Falling in love is a mystery. Scientists suggest chemistry; Plato suggests a soul-mate type of other half; esoteric theorists may speak of cosmic connections. Whatever it is, we know when we experience it, and it happens without our permission, usually.
Mysteries don’t have solutions Problems can be solved, though. So where evil is a Mystery, resisting it is merely a problem that can be solved.
Suffering is a mystery, but coping with it is a problem that can be solved.
Job is not a nice book to read, and one could be forgiven for thinking that God is being really quite nasty, if one had no idea at all about God’s nature. We, however, do have a really good idea of what God is like. Jesus said, “If you have seen me, you have seen the Father”, and he taught us to know God, not only through his teachings but through his life, death and resurrection.
We know that God is love, and that this love is expressed in every experience we have of him. So we must then read the bible with that knowledge – that is the filter of meaning we apply.

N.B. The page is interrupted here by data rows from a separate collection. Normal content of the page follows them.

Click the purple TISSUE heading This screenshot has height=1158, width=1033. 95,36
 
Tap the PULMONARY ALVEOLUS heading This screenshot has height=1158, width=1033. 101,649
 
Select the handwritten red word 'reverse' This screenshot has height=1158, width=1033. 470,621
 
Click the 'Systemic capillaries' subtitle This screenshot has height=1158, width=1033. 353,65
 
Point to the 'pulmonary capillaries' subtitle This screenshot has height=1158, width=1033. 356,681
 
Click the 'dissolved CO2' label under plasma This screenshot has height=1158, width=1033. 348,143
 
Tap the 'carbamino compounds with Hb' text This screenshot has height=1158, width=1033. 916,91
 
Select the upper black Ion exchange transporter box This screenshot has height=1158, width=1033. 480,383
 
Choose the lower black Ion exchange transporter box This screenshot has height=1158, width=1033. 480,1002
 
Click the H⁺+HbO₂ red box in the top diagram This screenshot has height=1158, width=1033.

If you got a note that said, “I will be at your house at 3 o’clock”, you may feel excited, or nervous, or curious, depending on who sent it. If it was from someone you were in love with, it would be the best news. If it was from your enemy, it might be serious, If from an acquaintance, interesting. We interpret what is written through the filter of what we know about the person and their relation to us.
So we read God’s reply to Job through the filter of knowing his tremendous love for each of us. His reply is not sarcastic or critical. T is a loving explanation of the difference between Creator and creature. Our minds simply cannot manage all truth, even all knowledge.
Some mysteries we just have to accept in blind faith, and we can, because we know who is in charge, and that his plans for us are for good and not for evil.
What we can solve, then, with his help, is how to cope with the existence of suffering. Asking why won’t help, because we cannot have an answer. Asking HOW is far more sensible, because there he can help us. And we can know that the suffering will not be wasted.
St Paul, who knew personally about bad things happening t good people, wrote, “For we know that all things work together for good for those who love God and are called according to his purposes.”
I offer you that today. No answers, no trite, comfortable words. Just the uncomfortable truth that, as Jesus said, “In the world you will have tribulation, But do not despair. I have overcome the world.” And, “Look, I will be with you right to the end of time.”